Texto do exercício:
* * * * *
Indiscernibilidade é mais do que um leitmotiv tanto da poética quanto da ensaística pucheana: sua escrita, que aos poucos foi se tornando híbrida, é agora concebida, formal e intimamente, a partir de seu aspecto indiscernível. Ao intitular o seu livro anterior de Escritos da indiscernibilidade (Azougue, 2003), Pucheu já demarcava uma escrita em direção ao espaço da fronteira desguarnecida, não mais para escolher um dos lados da fronteira, mas para habitá-la, ou habitar essa terceira margem. Indiscernível deve ser lido no sentido mais forte do termo, o de coisas ou objetos cuja indiscernibilidade deriva do fato de serem intrínsecos, isto é, que só possam se dar de forma conjunta — quando um não pode ser concebido sem o outro. O poeta, aqui, não faz sentido sem o ensaísta e vice-versa. Trata-se de incorporar e manter o texto em caráter aporético: se, como aponta Jacques Roubaud, a tarefa primeira do poeta (ou a do ensaísta-poeta) é a de devolver a poesia à sua origem, esse principiar sempre será por definição indiscernível: mítico, poético, filosófico, histórico, contemplativo, teórico, ficcional.
Se a pessoa física lida cotidianamente com sua inelutável mortalidade, o poeta é imortal, e basta ler qualquer conto machadiano para sentir sua presença na nossa cultura e na nossa vida. Mesmo que o Alberto Pucheu portador da carteira de identidade número tal nunca mais publique um livro de poesia ou mesmo um poema, o poeta Alberto Pucheu estará virtualmente presente em qualquer ensaio, crítica ou resenha que o primeiro vier a publicar. Não há, portanto, a interrupção de um percurso, mas o transe agonístico entre poeta e ensaísta; ambos estarão presentes, tanto indiscerníveis quanto intrínsecos.
Quando um poeta silencia, suas palavras se encorpam e se relançam de forma mais vigorosa a partir desse silêncio. E já que mencionei o silêncio de Rimbaud, deve-se marcar aqui uma diferença importante: ao contrário do poeta francês (que disse acerca da própria poesia: “não penso mais nisso”) ou de outro “desistente” notório, Raduan Nassar (que só aceita dar entrevistas se não for abordado qualquer tema literário), Pucheu “deixa de ser poeta” para poder, a partir dos determinantes singulares e atuais, mergulhar com mais intensidade nos vetores de força de sua escrita, à qual só chamamos de ensaística se dermos ao termo a devida dimensão criadora.
* * * * *
Tarefas e exercícios:
a. Segundo o texto sobre a escrita de Alberto Pucheu, qual é o título do livro anterior do autor?
b. Reescreva de forma mais concisa o parágrafo do texto sobre a escrita de Alberto Pucheu que começa com "Se a pessoa física lida cotidianamente", mantendo seus fatos principais.
c. Prossiga o texto sobre a escrita de Alberto Pucheu a partir do ponto em que ele termina.

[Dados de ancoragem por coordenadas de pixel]
* * * * *
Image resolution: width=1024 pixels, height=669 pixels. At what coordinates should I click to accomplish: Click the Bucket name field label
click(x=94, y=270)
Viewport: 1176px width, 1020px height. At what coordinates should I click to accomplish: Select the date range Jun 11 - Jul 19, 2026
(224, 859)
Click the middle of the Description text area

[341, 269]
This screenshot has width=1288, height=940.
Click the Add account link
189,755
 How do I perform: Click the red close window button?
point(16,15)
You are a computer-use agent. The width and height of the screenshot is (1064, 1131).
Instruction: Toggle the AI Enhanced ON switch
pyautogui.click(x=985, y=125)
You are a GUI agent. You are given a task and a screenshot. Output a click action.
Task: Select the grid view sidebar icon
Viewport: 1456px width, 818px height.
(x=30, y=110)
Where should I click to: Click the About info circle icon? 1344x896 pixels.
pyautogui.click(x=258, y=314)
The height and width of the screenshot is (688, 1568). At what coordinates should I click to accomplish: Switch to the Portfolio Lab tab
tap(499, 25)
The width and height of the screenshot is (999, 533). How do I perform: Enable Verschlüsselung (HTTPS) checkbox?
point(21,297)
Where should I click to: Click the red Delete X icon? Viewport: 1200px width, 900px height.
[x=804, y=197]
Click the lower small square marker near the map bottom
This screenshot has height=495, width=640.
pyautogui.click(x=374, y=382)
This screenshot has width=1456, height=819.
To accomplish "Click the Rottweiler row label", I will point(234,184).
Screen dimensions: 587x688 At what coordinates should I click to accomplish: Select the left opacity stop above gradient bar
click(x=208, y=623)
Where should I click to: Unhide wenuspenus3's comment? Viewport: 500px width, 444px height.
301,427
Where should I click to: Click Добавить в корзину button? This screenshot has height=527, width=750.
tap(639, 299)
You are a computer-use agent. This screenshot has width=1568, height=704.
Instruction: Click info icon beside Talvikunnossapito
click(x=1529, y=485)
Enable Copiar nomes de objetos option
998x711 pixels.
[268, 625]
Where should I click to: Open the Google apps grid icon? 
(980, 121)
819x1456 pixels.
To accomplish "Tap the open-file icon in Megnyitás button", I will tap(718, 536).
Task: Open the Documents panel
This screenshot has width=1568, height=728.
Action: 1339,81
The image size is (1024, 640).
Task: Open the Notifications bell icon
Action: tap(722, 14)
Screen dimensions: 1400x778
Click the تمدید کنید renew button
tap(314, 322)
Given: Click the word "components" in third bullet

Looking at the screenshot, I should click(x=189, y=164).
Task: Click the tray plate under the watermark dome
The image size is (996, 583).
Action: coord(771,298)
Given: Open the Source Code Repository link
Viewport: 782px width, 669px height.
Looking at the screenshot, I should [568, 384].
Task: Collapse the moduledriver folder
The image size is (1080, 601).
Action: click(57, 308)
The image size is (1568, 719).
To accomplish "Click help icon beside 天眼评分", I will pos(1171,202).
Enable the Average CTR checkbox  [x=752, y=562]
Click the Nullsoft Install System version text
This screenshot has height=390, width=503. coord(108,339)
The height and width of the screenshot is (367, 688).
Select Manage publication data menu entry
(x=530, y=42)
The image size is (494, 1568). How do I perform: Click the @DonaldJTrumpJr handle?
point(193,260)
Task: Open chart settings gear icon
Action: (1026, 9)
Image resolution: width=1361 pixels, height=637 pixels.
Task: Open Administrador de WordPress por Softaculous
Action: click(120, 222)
* * * * *
Respostas às tarefas:
a. Escritos da indiscernibilidade (Azougue, 2003).

b. A pessoa física convive com a própria mortalidade, mas o poeta é imortal: basta ler qualquer conto machadiano para sentir sua presença na cultura e na vida. Ainda que o Alberto Pucheu portador da carteira de identidade nunca mais publique poesia, o poeta Alberto Pucheu estará virtualmente presente em qualquer ensaio, crítica ou resenha que ele publicar. Assim, o percurso não se interrompe. Há um transe agonístico entre poeta e ensaísta, ambos presentes, indiscerníveis e intrínsecos.

c.
E este ensaísta não terá nenhum problema em confirmar a vertente poético de seus textos teóricos. Tome-se, por exemplo, o primeiro texto de Pelo colorido, para além do cinzento, no qual Pucheu reivindica e toma para o pensamento crítico e teórico o colorido poético (leia-se criador) tão recusado pela imensa maioria cinzenta de nossos críticos de literatura. Diagnosticando nestes últimos que o pudor e o recato são muitas vezes sintomas encobridores da arrogância ocultada sob a máscara de uma suposta neutralidade ou mesmo a manifestação da ignorância do enraizamento desejante de toda e qualquer enunciação, ele convida a todos os que pensam literatura a darem o último passo em direção ao lado criador da crítica, preenchendo de iluminuras coloridas o espaço de pegada — o agon — entre a obra literária e seu leitor/crítico/contemplador. Está aí o mesmo desgarnecimento de fronteiras da obra poética: do mesmo modo que o poeta não recusou a face pensante de sua poesia, não será o ensaísta quem irá afastar o lado criador do seu pensamento.